As dresses and hair got shorter, makeup got heavier. What would have been unacceptable outside of theatres a few years before was now fashionable. The newly invented metal lipstick case and the compact enabled reapplication. Kohl rimmed eyes was also quite popular and women started to "redesign" their eyebrows.  

At the centre of F. Scott Fitzgerald's story, Daisy Buchanan. Attractive and self absorbed, she is identified by the author as a flapper. Three other versions of The Great Gatsby where brought to the big screen before Luhrmann's. I thought it would be fun to show you who played the part of Daisy.

The many faces of Daisy...


Lois Wilson stared as Daisy in the 1926 version, a silent film now considered lost.


Betty Field as Daisy in the 1949 version.


Mia Farrow as Daisy in the stunning 1974 version.


Carey Mulligan, the latest incarnation of Daisy


If you like the movie I can only encourage you to read more on the subject. The 20s is such an interesting and fascinating period. It started with a bang and ended in despair with the 1929 Wall Street Crash.


1925, first edition of The Great Gatsby


The free spirited Louise Brooks, regarded as one of the main faces of the flapper, the genius of Charles Chaplin, Expressionism, Weimar Culture and Bauhaus. The art of Tamara de Lempicka, the architecture of William Van Alen who was behind the Chrystler Building in New York. Cartier, Fabergé, Lalique and so many more could be named here.


Louise Brooks


For cosmetics, think Bourjois, Coty, L'Oréal, Elizabeth Arden, Cutex, Revlon, Helena Rubinstein, Maybelline, Max Factor...

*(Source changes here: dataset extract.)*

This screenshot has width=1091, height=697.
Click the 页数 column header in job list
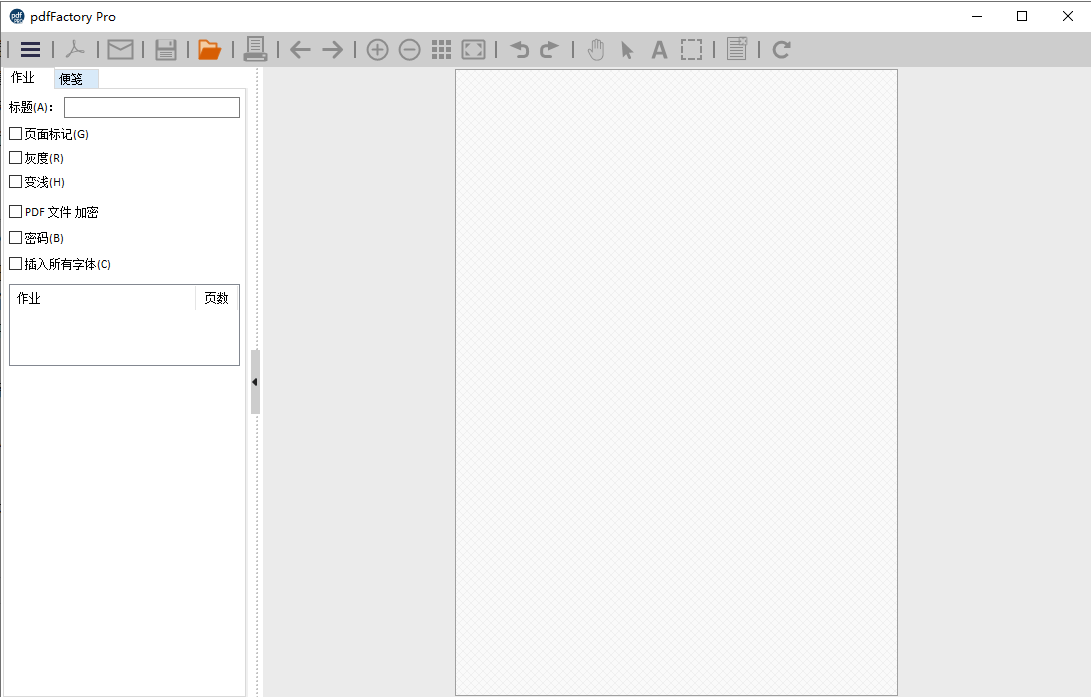click(216, 298)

As mentioned, no more natural looks, heavy makeup was in. Lipstick application was revolutionised with the invention of the retractable tube in 1915. Women used metal lip tracers to ensure perfect application which was done often and red was the color of choice. Eyebrows where plucked to form a thin line, in some cases they where removed entirely to make the line easier to draw. Maybelline marketed a popular cake mascara and William Beldue invented a lash curler in 1923 called the Kurlash. Michelle Ménard, a French makeup artist, partnered with Charles Revson to develop an nail lacquer (women would paint only the middle part of the nail) inspired by the paints used on cars. This was the first Revlon product.


Clara Bow, the original It girl.


Oh I almost forgot, here is something I stumbled on while looking for images from the era...


From 1929, it would appear that Guerlain wasn't the first after all to create a fake tan powder. 
Here we can see a liquid and a powder. I wonder what it looked like on skin. 


Back to the movie The Great Gatsby, if you plan on going, I hope you enjoy it and if ever it's not living up to your expectations with the story, keep your eyes open. Enjoy the imagery and all the references. I know I will when it comes out in DVD. Unfortunately it's not a movie I can take my daughter to so I will have to wait. 

The Great Gatsby is now in theatres and will be the opening film of the 66th annual Canne Film Festival on May 15th.